SURVEY: DRINKING WATER POLLUTION CONCERNS FUELING AWARENESS AMONG AMERICANS OF ‘FRACKING’ USED TO EXTRACT NATURAL GAS.

SURVEY: DRINKING WATER POLLUTION CONCERNS FUELING AWARENESS AMONG AMERICANS OF “FRACKING” USED TO EXTRACT NATURAL GAS–  survey conducted for the nonprofit Civil Society Institute (CSI)

Americans Unwilling to Trade Clean Drinking Water For Dirty Energy Production; Strong Support Across Party Lines Seen For Putting Emphasis on Energy Production With Minimum of Pollution.

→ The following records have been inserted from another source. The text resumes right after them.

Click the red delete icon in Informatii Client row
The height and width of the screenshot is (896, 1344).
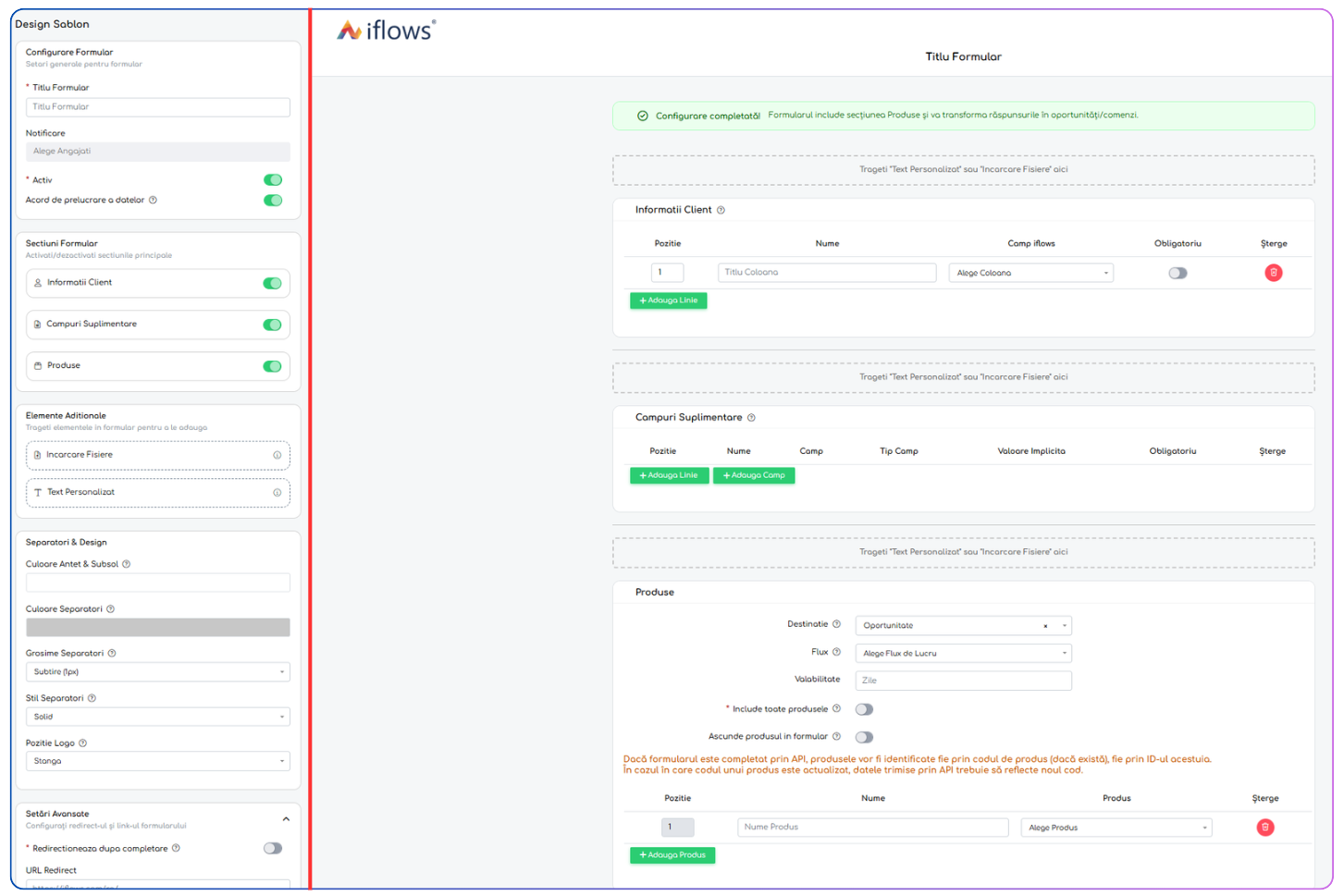click(x=1273, y=273)
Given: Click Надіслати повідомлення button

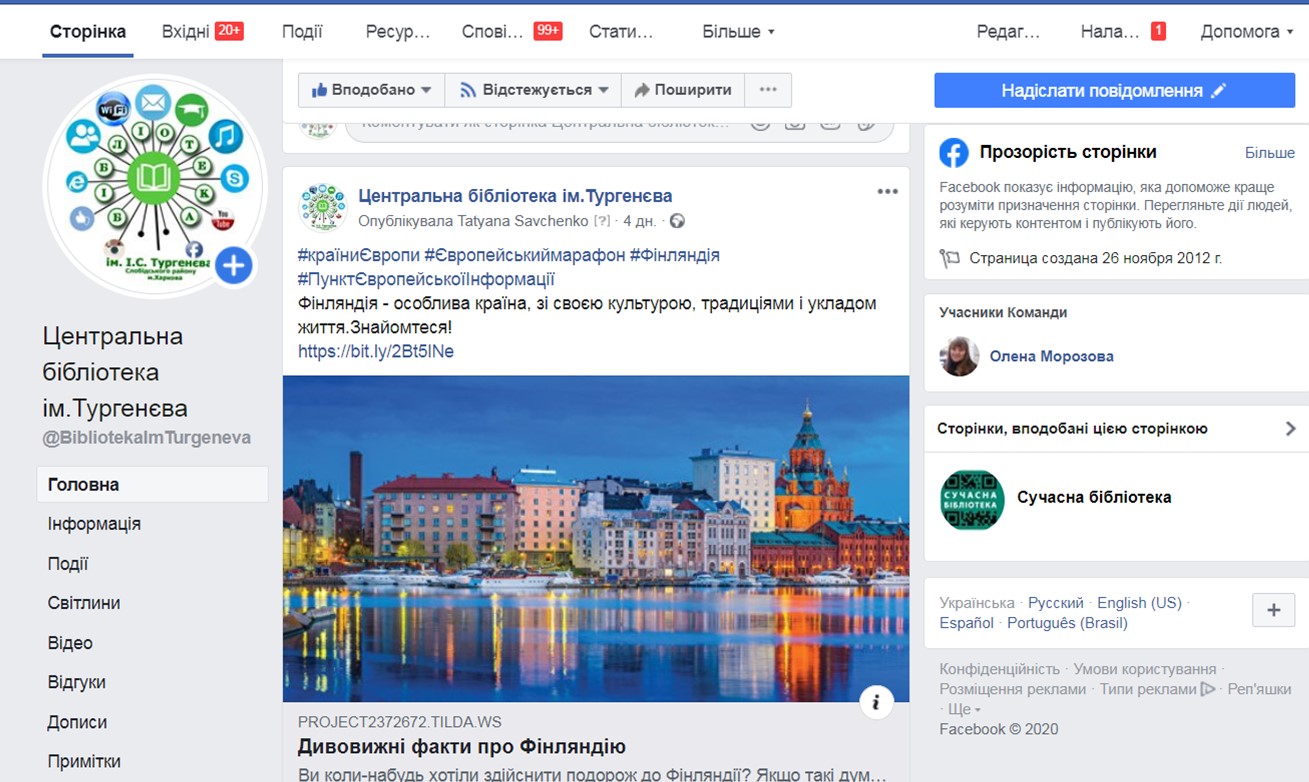Looking at the screenshot, I should coord(1114,91).
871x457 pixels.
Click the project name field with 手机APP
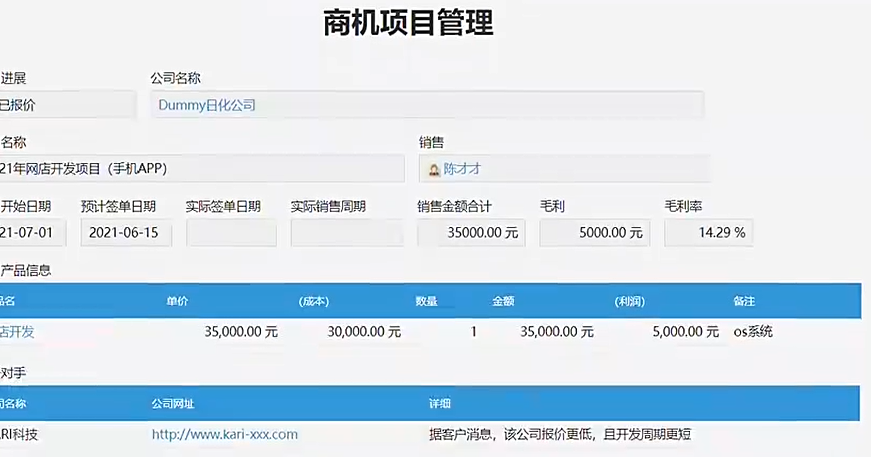(200, 169)
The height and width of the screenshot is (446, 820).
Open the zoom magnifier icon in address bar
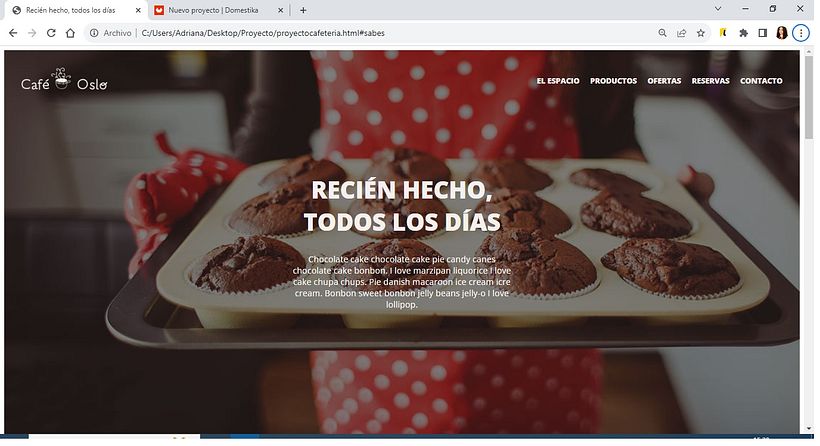pyautogui.click(x=662, y=33)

WASHINGTON, D.C.///December 21, 2010///Do Americans think natural gas is as “clean” as it is touted as being by the energy industry? Nearly half of Americans (45 percent) are already very or somewhat aware of the controversy about hydraulic fracturing (“fracking”) drilling used to tap cheap natural gas supplies in the U.S., according to a new Infogroup/Opinion Research Corporation (Infogroup/ORC) survey conducted for the nonprofit Civil Society Institute (CSI). Among Americans who already are aware of “fracking,” more than two out of three (69 percent) are concerned about the drilling technique’s possible threat to clean drinking water.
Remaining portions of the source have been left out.